◆ SOURCE DOCUMENT

When assessing the value of any scientific work, one has to make certain judgements. One is whether it’s well-respected amongst peers – It’s called “peer review”. Granted it’s far from 100% reliable, but in this case I judge it significant that Lipton is looking in entirely different directions to the mainstream.
I also think it’s highly significant that he’s pursuing “…independent research integrating quantum physics with cell biology”…and the fact that he’s resigned his tenure to do so and has ended up at a chiropractors’ college sets my alarm bells ringing. Has this guy fallen off the wall?
Then, looking at the research…I take his point about environmental influences on cell biology…but I don’t see what this has to do with theories of consciousness.
Finally…with quantum physics he’s straying into Roger Penrose territory. Penrose may have something to say (basically, he thinks that ‘Dreams are simulations of other worlds’… but I – and several leading neuroscientists – doubt it. It’s simply not based around empirical research (and nor are Lipton’s theories).

◆ WHAT TO DO
[a] In the passage about Lipton, where has Lipton ended up after resigning his tenure?
[b] Repeat the passage about Lipton from "I also think" up to and including "off the wall?", swapping "alarm bells" for "warning bells".
Rely only on the text above for your answers.

◆ DATA FOR ANALYSIS
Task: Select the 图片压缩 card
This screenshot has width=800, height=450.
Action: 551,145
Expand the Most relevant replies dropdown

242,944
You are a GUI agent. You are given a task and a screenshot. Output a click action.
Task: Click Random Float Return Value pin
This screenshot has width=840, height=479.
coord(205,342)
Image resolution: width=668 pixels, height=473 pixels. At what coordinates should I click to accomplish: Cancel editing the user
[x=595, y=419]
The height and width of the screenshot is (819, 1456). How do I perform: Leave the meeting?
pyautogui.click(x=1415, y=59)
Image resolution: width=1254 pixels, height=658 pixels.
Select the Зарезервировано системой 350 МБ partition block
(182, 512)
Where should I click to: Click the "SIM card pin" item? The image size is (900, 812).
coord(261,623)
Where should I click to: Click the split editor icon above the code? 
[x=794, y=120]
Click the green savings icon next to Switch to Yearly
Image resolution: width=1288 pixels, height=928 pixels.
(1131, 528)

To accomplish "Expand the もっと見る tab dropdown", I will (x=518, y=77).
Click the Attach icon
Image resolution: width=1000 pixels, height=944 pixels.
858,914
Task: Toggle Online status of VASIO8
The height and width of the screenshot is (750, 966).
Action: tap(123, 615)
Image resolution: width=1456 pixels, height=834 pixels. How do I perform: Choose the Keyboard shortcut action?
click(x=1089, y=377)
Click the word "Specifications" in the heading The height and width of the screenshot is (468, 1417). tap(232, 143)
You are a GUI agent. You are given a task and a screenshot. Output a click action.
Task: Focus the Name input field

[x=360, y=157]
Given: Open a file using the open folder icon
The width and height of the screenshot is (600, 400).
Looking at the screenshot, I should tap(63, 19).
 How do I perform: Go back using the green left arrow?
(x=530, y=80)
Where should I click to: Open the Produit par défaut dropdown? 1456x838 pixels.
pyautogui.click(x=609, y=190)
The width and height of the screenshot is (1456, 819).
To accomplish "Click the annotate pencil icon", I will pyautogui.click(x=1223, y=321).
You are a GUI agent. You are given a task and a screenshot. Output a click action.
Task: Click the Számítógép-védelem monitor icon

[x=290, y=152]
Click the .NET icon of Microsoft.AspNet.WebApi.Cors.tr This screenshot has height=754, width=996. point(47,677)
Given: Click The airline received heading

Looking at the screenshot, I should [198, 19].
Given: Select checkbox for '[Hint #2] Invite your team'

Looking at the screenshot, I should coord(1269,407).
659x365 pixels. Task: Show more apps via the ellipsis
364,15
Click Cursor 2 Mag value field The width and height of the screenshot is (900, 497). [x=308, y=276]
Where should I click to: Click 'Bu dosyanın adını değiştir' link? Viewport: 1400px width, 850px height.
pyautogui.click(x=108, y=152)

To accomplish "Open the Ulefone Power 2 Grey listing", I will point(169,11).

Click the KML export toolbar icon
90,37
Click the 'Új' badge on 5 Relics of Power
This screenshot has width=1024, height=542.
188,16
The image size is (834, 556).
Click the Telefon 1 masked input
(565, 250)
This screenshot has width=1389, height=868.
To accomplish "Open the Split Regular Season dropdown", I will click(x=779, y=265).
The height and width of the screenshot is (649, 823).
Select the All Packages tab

◆ PROBLEM SOLUTIONS
[a] At a chiropractors' college.

[b]
I also think it’s highly significant that he’s pursuing “…independent research integrating quantum physics with cell biology”…and the fact that he’s resigned his tenure to do so and has ended up at a chiropractors’ college sets my warning bells ringing. Has this guy fallen off the wall?